(Collected data entries)
+ + + +
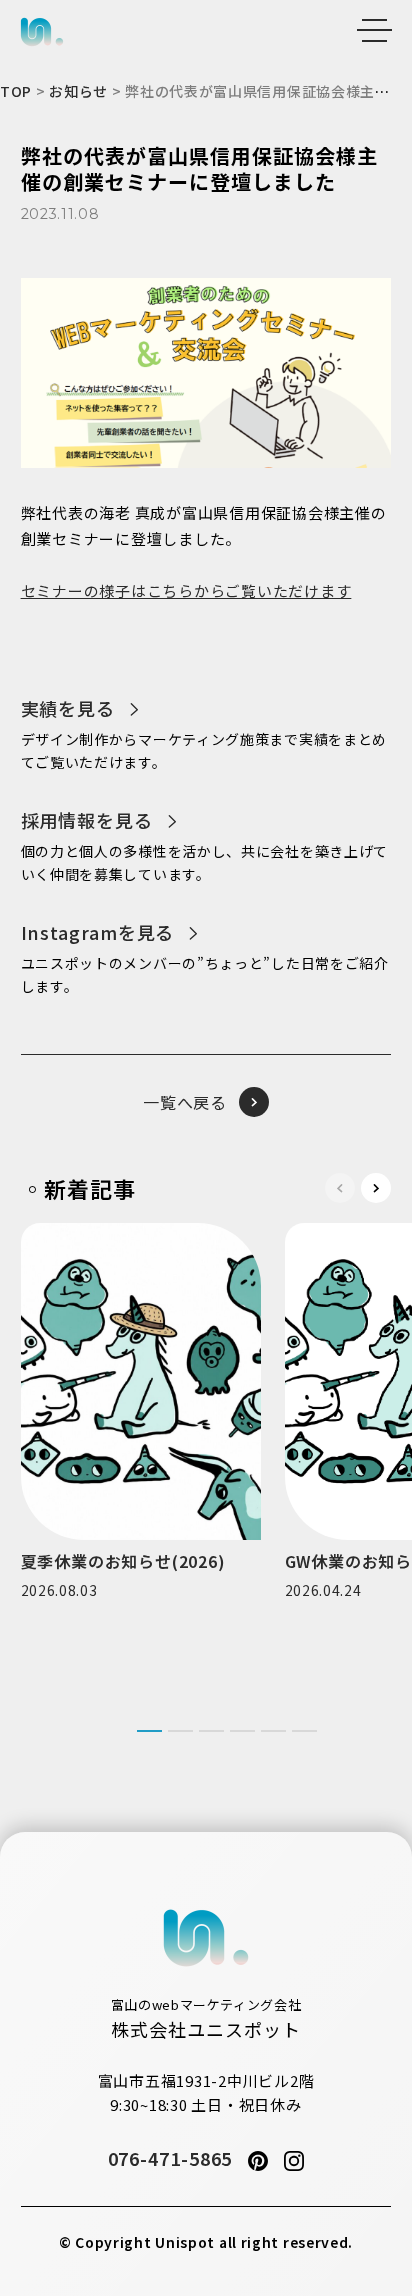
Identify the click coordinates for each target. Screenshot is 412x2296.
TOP (16, 91)
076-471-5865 (170, 2158)
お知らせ (78, 91)
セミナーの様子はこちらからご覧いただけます (186, 590)
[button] (376, 1188)
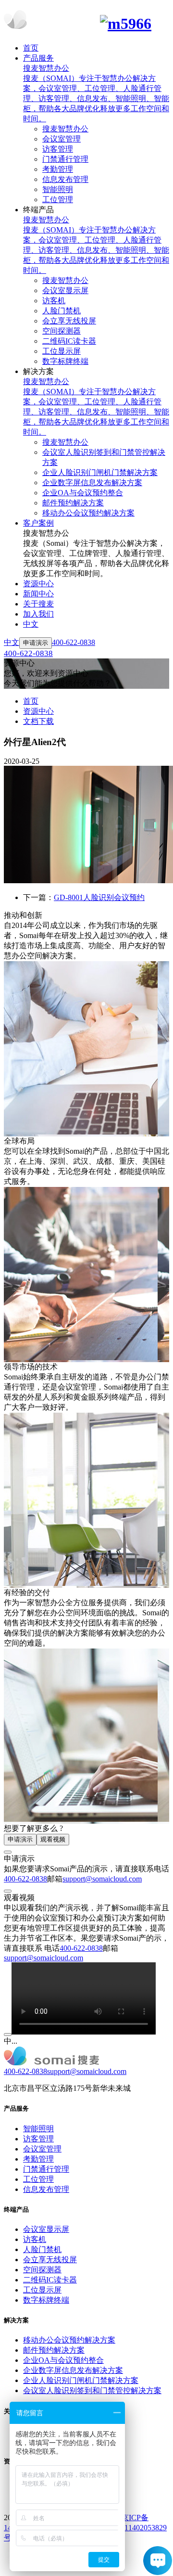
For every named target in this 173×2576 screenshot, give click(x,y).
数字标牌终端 (46, 2300)
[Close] (8, 1852)
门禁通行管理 (46, 2169)
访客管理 (38, 2139)
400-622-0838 (25, 1879)
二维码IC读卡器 (50, 2280)
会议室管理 (42, 2149)
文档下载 (38, 721)
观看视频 (52, 1839)
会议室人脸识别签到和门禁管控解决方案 (92, 2390)
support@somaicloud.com (102, 1879)
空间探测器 (42, 2270)
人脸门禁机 (42, 2249)
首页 (30, 701)
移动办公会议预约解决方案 (69, 2340)
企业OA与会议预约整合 (63, 2360)
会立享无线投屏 (50, 2259)
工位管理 (38, 2179)
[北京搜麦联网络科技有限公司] (86, 21)
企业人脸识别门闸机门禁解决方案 (80, 2380)
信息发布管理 (46, 2189)
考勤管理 (38, 2159)
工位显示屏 (42, 2290)
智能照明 (38, 2129)
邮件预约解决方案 (54, 2350)
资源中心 (38, 711)
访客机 (34, 2239)
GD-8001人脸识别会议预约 (99, 897)
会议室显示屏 (46, 2229)
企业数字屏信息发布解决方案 (73, 2370)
+ + + +
• [WORK INSTRUCTION]: Excluding the images, return each record above precisely as written.

• [ANSWER SECTION]:
Identify the click coordinates for each target. Screenshot is 412x2296.
TOP (16, 91)
076-471-5865 (170, 2158)
お知らせ (78, 91)
セミナーの様子はこちらからご覧いただけます (186, 590)
[button] (376, 1188)
For every named target in this 173×2576 screenshot, give click(x,y).
数字标牌终端 (46, 2300)
[Close] (8, 1852)
门禁通行管理 (46, 2169)
访客管理 (38, 2139)
400-622-0838 (25, 1879)
二维码IC读卡器 (50, 2280)
会议室管理 (42, 2149)
文档下载 (38, 721)
观看视频 (52, 1839)
会议室人脸识别签到和门禁管控解决方案 (92, 2390)
support@somaicloud.com (102, 1879)
空间探测器 (42, 2270)
人脸门禁机 (42, 2249)
首页 (30, 701)
移动办公会议预约解决方案 (69, 2340)
企业OA与会议预约整合 (63, 2360)
会立享无线投屏 (50, 2259)
工位管理 (38, 2179)
[北京搜麦联网络科技有限公司] (86, 21)
企业人脸识别门闸机门禁解决方案 (80, 2380)
信息发布管理 (46, 2189)
考勤管理 (38, 2159)
工位显示屏 (42, 2290)
智能照明 (38, 2129)
邮件预约解决方案 (54, 2350)
资源中心 (38, 711)
访客机 (34, 2239)
GD-8001人脸识别会议预约 (99, 897)
会议室显示屏 (46, 2229)
企业数字屏信息发布解决方案 (73, 2370)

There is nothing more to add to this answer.